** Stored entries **
________________________
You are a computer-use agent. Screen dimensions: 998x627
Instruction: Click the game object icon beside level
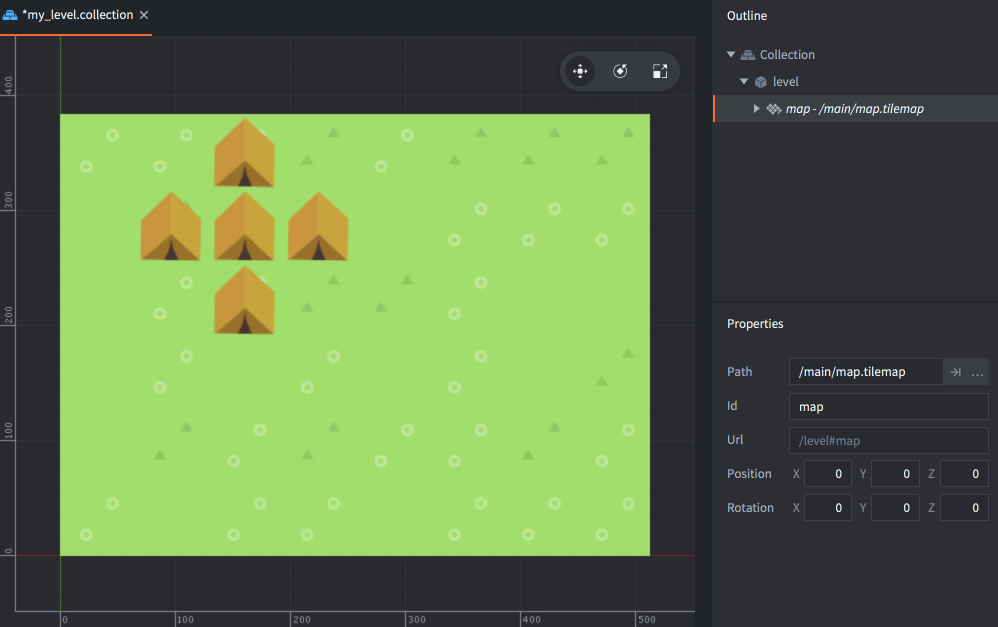pos(759,81)
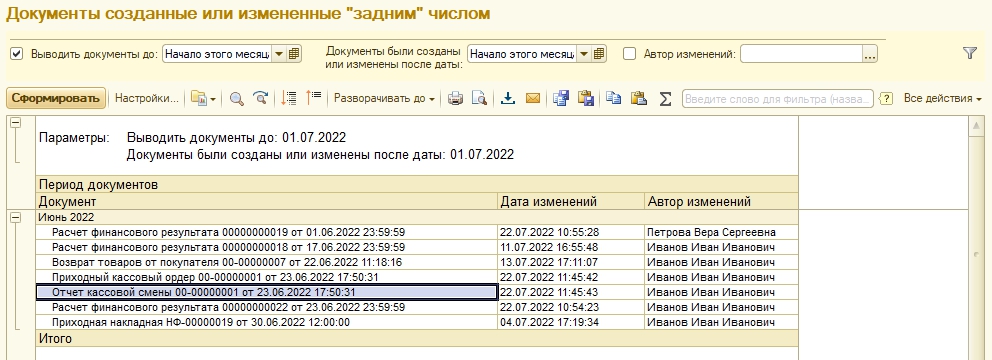Click the ellipsis button beside 'Автор изменений' field

point(871,54)
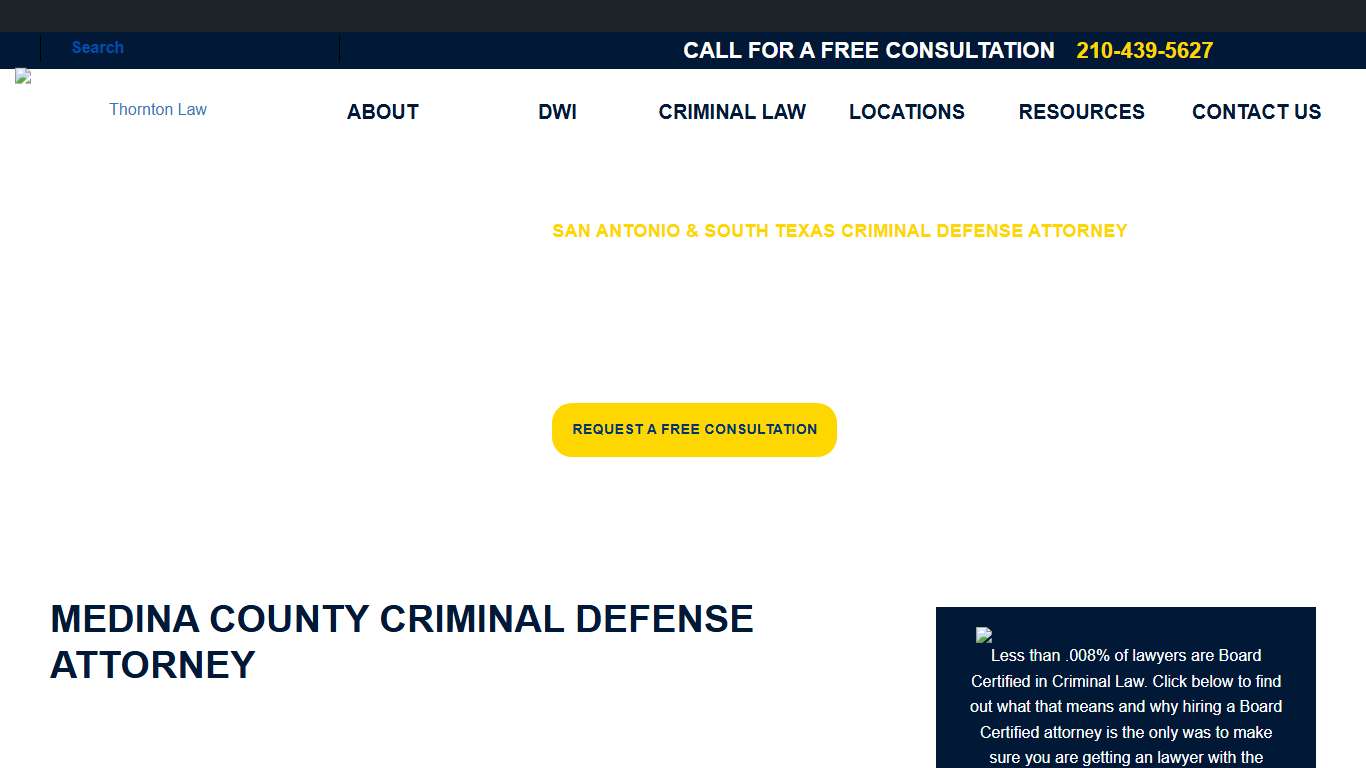Expand the CRIMINAL LAW navigation item

pos(731,112)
________________________
The answer consists solely of the lines from the one holding "Instruction: Click the" through the last line of the entries above, set down verbatim, without any pictures.

Instruction: Click the game object icon beside level
pos(759,81)
Click the ellipsis button beside 'Автор изменений' field

point(871,54)
Expand the CRIMINAL LAW navigation item

pos(731,112)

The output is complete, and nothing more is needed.